The party succeeded in capturing 14% of the votes in the 2004 European Parliament election, thereby gaining three of the 19 Swedish seats. The three MEPs were Nils Lundgren, former social democrat Hélène Goudin and former Christian democrat Lars Wohlin. The June List was one of the founding members of the Independence and Democracy group in the European Parliament.

In 2006 Wohlin, left the June List for the Christian Democrats, leaving the party with only two seats. Wohlin stated that he wanted to be able to "work for the Christian Democrats and the Alliance for Sweden in the 2006 parliamentary election" as reason for leaving the June List.

The June List was on the ballot for the 2006 parliamentary elections in Sweden. The party's platform during the election focused on a few main issues: to increase the number of people working in the private sector, hence increasing the state's tax income, a referendum on the European Union constitution and nuclear power, and increased municipal autonomy and more local referendums. All issues that were not in the party's relatively short party program were left to the approximately 100 candidates to decide on. The voters were encouraged to choose to vote for a particular June List candidate that they preferred rather than to cast a general ballot for the party itself.

At one point, it seemed possible that the party might be able to break the 4% threshold necessary to enter parliament, with the party reaching 4.5% in the polls in September 2005, but after that peak the party's support plummeted well below the 4% barrier and in the months before the election it became clear that the party would not be taking seats in parliament that year. In the end, the party received only 26,072 votes (0.47%).

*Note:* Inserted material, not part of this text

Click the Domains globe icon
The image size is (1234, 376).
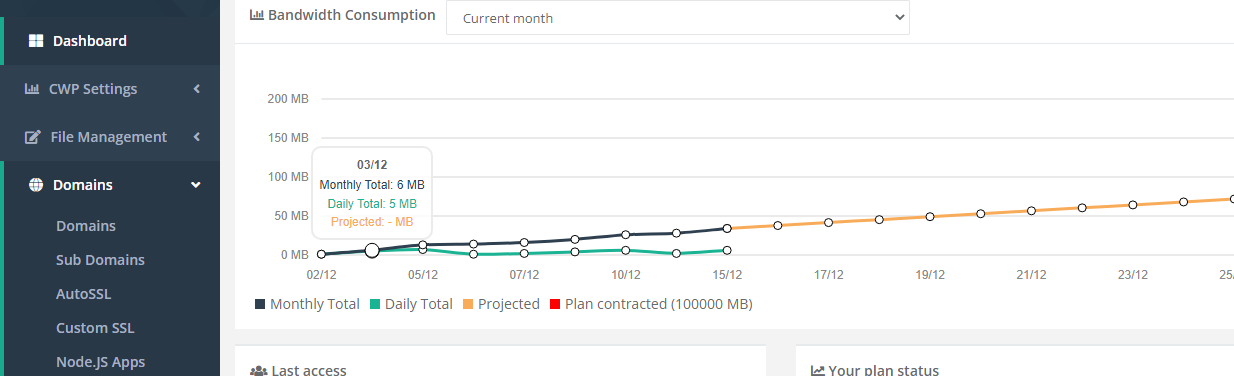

Nils Lundgren resigned as party leader in March 2008. The party decided to elect two co-leaders instead of one party leader. They elected Sören Wibe, former MEP and MP for the Swedish Social Democratic Party, and Annika Eriksson, long-time member of the party's governing board. Eriksson resigned after five months in January 2009 because of disagreements with Wibe and the party governing board.

Swedish businessman Sven Hagströmer, one of the two men who gave his name to the Hagströmer & Qviberg group of companies, served on the board of the party.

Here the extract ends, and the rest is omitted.